As described above, according to the resin encapsulation method for a semiconductor device of the present invention, when the lead frame is loaded in the resin encapsulation mold and the encapsulation resin is supplied to the cavity, When the sealing resin is poured into the adjacent resin reservoir and the lead frame is released by the eject pin after the resin is solidified, the resin reservoir is removed.

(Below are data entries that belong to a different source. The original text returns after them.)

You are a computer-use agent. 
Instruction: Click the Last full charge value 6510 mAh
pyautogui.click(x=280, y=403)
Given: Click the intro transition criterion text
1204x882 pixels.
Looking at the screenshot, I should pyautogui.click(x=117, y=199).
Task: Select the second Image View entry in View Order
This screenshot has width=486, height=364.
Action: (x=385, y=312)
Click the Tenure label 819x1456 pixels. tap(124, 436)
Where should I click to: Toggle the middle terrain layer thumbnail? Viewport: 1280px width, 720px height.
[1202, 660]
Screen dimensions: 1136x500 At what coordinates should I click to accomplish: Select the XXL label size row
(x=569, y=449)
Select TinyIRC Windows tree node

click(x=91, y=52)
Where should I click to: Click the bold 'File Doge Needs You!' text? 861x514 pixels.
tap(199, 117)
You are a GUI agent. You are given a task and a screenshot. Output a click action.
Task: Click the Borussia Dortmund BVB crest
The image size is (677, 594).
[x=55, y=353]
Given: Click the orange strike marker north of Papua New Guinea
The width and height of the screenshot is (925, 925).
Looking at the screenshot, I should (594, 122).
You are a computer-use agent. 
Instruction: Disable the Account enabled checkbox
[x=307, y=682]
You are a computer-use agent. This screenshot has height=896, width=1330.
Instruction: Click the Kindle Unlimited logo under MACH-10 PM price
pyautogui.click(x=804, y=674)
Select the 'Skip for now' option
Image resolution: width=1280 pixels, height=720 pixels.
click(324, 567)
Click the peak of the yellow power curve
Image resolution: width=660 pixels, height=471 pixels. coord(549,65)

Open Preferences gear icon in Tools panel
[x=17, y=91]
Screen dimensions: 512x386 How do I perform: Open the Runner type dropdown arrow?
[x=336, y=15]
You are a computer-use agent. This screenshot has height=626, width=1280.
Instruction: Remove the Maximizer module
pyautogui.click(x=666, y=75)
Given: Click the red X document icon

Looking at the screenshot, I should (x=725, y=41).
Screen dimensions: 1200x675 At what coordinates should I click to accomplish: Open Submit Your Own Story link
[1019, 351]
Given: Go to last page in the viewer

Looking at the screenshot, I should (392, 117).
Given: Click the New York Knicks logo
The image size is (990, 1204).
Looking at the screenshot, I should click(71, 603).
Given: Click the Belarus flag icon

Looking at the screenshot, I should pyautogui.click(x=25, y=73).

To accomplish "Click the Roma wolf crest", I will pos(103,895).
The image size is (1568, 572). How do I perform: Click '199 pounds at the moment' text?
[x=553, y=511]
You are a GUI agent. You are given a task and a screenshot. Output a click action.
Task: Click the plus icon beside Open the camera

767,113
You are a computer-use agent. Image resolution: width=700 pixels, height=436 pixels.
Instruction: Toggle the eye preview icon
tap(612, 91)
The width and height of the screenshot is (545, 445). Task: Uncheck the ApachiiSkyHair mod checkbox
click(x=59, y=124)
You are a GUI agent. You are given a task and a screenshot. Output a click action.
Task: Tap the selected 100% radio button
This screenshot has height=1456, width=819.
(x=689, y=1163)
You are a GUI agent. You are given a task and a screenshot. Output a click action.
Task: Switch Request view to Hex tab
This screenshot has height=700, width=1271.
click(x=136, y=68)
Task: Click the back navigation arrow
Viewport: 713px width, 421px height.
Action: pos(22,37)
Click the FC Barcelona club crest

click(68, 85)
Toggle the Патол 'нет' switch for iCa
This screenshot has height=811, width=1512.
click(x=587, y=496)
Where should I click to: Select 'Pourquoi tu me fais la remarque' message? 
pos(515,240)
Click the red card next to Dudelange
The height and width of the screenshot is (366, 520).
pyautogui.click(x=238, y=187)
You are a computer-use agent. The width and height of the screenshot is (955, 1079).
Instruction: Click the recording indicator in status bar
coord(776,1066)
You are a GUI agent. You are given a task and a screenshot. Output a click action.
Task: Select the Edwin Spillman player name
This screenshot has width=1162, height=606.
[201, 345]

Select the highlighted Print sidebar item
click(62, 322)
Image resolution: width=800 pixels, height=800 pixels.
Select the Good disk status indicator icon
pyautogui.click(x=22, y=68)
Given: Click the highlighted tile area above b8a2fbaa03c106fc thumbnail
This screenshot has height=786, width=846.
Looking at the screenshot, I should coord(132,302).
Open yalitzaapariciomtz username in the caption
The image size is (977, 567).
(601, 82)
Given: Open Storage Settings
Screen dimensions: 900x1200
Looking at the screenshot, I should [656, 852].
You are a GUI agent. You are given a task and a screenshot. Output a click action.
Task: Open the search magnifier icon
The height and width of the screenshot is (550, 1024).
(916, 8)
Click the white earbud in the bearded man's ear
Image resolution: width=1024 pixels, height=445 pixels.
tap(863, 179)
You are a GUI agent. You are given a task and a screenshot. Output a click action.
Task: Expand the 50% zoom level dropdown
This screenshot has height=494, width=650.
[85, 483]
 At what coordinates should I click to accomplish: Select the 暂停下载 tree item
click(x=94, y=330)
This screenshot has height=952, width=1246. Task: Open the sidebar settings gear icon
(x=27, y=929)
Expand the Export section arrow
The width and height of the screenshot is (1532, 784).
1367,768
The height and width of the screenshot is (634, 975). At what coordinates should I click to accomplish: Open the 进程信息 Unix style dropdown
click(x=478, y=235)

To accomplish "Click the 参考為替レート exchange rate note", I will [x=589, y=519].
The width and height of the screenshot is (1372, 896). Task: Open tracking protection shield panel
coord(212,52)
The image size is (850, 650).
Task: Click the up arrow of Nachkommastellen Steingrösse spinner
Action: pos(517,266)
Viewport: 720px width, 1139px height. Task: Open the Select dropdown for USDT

The resin solidified at the gate or the gate is pressed by the eject pin, and the resin sealing device for a semiconductor device according to the present invention has a resin reservoir portion in which the sealing resin flows into a portion adjacent to the cavity in the molding die. However, since the eject pin is arranged at the portion corresponding to the resin reservoir and the gate , the eject pin pushes the resin solidified in the resin reservoir at the time of mold release, so the pressing force applied at the time of mold release. Will act on the resin part.

Claims (2)

[Claims] 1. When a lead frame is loaded in a resin sealing mold and a sealing resin is supplied to a cavity,
The resin solidified in the resin reservoir is pressed by the eject pin when the sealing resin is poured into the resin reservoir adjacent to the cavity and the lead frame is released by the eject pin after the resin is solidified. Resin encapsulation method for semiconductor device. 2. A resin encapsulation device for a semiconductor device, comprising a two-divided mold for resin encapsulation in which a lead frame is loaded, and an eject pin for releasing the lead frame after resin encapsulation. A resin for a semiconductor device, characterized in that a resin reservoir portion into which a sealing resin flows is formed in a portion adjacent to a cavity in the molding die, and the eject pin is disposed in a portion corresponding to the resin reservoir portion. Sealing device.